### THE TASKS
[1] Translate this sentence from the article about Coble's silent-film performance into Spanish: "The whole process of tinting was painstaking, Hull says, so not all film versions have it."
[2] Go on with the article about Coble's artificial musicians, picking up right after its last sentence.

### SOURCE DOCUMENT
++++
Coble's band of partially artificial musicians will debut in their first full length performance next week at the University of Bridgeport's Mertens Theater. They will perform an original score to 1925 silent classic, "The Phantom of the Opera" starring Lon Chaney.
"It's stopped being a project," Coble says. "It is now officially an obsession."
The performance is a testament to Coble's undergraduate training at Eastman School of Music at the University of Rochester in New York. Founded not long after George Eastman perfected the film process, the school's original purpose was to train theater musicians to accompany silent movies, Coble says.
Having a full orchestra accompany a silent movie harks back to the earliest days of silent pictures, when "Phantom of the Opera" was first released, says Cortlandt Hull, founder of the Silverscreen Movie Museum in Bristol, which provided the film for the screening.
The audience will watch a rare tinted version, he says. When silent film was first introduced, scenes were tinted to heighten the mood. In this version night is tinted blue, love scenes are tinted a pinkish magenta and the phantom's lair is tinted green. There is also rare scene of the masked ball sequence that is tinted in Technicolor with red and green where the phantom comes dressed as the red death.
The whole process of tinting was painstaking, Hull says, so not all film versions have it.
Coble's artificial musicians could never substitute for professional musicians, he says. However, he finds it ironic that they could be used in the place of recorded music.
++++
### PROVIDED DATA

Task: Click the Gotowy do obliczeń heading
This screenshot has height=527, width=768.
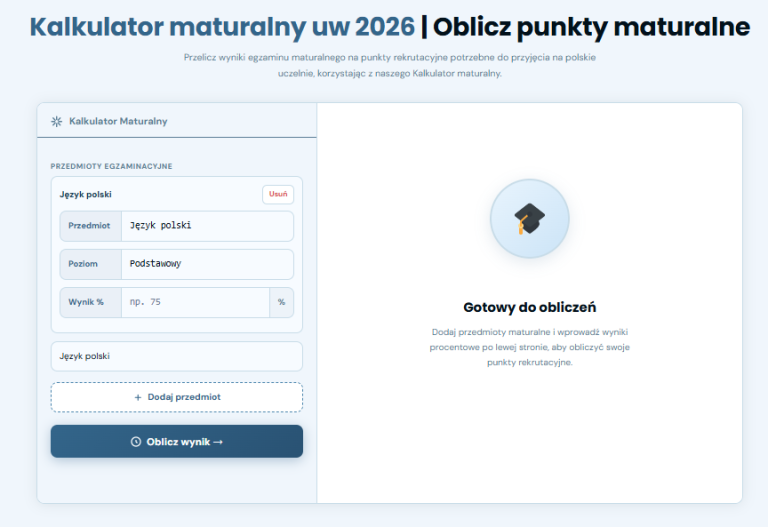Action: 529,307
++++
### ANSWERS GIVEN
[1] Todo el proceso de teñido era minucioso, dice Hull, así que no todas las versiones de la película lo tienen.

[2]
Coble was involved in the recent musicians strike that shut down Broadway. One of the inspirations for his band of partially artificial musicians, he says, originated from the first threats by theater management to limit the size and strength of Broadway orchestras by replacing them with recorded or synthesized music.
"This is my reaction to the closing in of the walls," he says.
Protecting the jobs of the musicians on Broadway protects the integrity of the industry, Coble says. It's what makes Broadway special.
"Cities like Tokyo and Las Vegas have done away with live music," he says.
Using an orchestra of robots in the place of recorded music stays within the spirit of Broadway because it is still live music. They could never replace human musicians because they lack the nuance and creativity of a human being, Coble says.
The purpose of Coble's orchestra is to use musical instruments in a way that humans cannot.
One example of a partially artificial musician is Jack, a solid body electric violin. Mounted to a foot stool, Jack has a sliding bow with a spinning wheel that causes the strings to vibrate. It originated as an instrument Coble used while playing with a bar band so his professional violin would not be in danger of flying beer bottles.
"It took me three days to build that thing and about $7 in wood," he says. "It sounds kind of gnarly."
Other instruments include a variety of drums, cellos, both electric and acoustic guitars, and a series of violins. They are guided by a sequencing program written in Visual Basic by Coble's brother-in-law.
Each instrument has a strong and specific personality, Coble says, and there is nothing synthetic about the sounds they produce.
"I stress very strongly that there is absolutely no MIDI technology," Coble says, referring to Musical Instrument Digital Interface, a digital language used to blend computers with electronic instruments.
The music that will accompany the silent screening of the "Phantom of the Opera" is an original score that challenges the traditional lines that divide noise and music, Coble says.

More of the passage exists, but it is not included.